- [Exercise instructions]: Skip the images and return the records below exactly.
****
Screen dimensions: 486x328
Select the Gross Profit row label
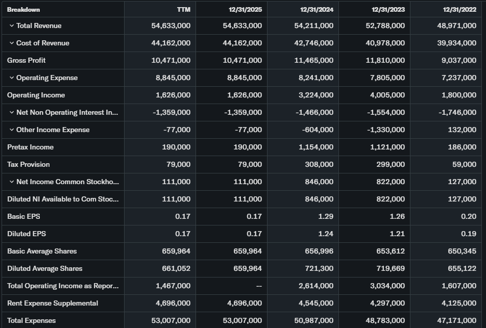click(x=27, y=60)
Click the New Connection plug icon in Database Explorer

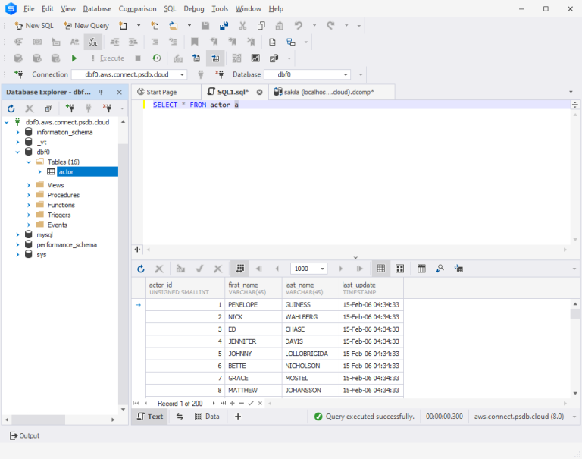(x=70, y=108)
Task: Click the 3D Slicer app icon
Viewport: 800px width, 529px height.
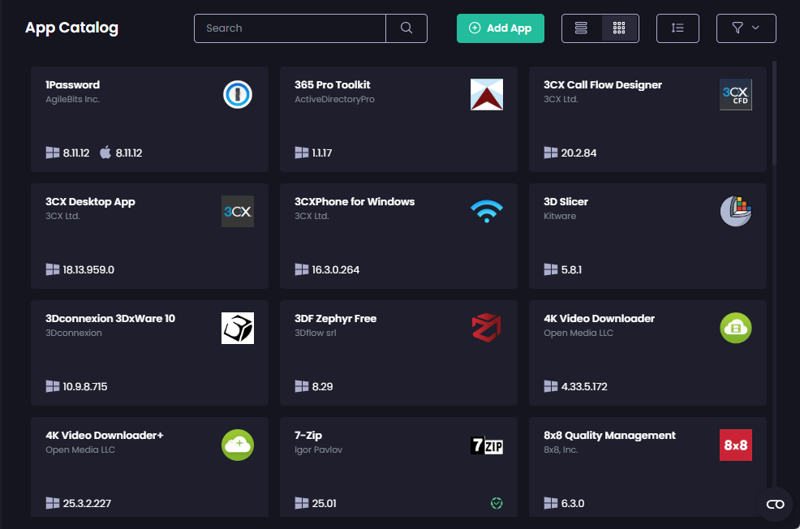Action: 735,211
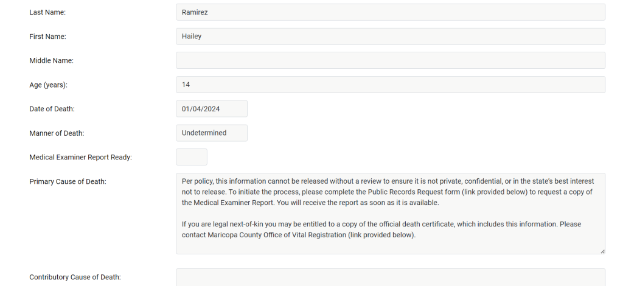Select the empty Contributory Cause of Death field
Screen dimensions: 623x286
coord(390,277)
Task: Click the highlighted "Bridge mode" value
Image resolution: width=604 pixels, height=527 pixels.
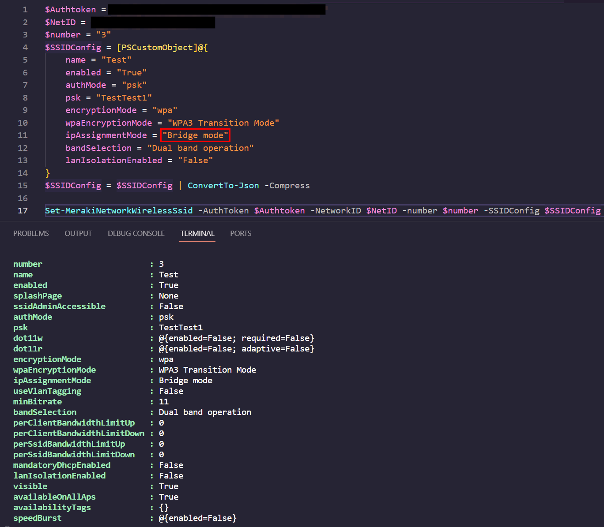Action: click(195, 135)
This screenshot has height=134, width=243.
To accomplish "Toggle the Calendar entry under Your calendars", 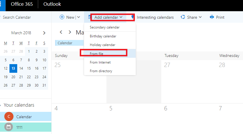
****
- [Solved problem]:
Screen dimensions: 486x328
Select the Gross Profit row label
click(x=27, y=60)
Click the New Connection plug icon in Database Explorer

(x=70, y=108)
Task: Click the 3D Slicer app icon
Viewport: 800px width, 529px height.
Action: 735,211
Select the empty Contributory Cause of Death field
Screen dimensions: 623x286
coord(390,277)
Task: Click the highlighted "Bridge mode" value
Image resolution: width=604 pixels, height=527 pixels.
Action: click(195, 135)
This screenshot has height=134, width=243.
To accomplish "Toggle the Calendar entry under Your calendars", 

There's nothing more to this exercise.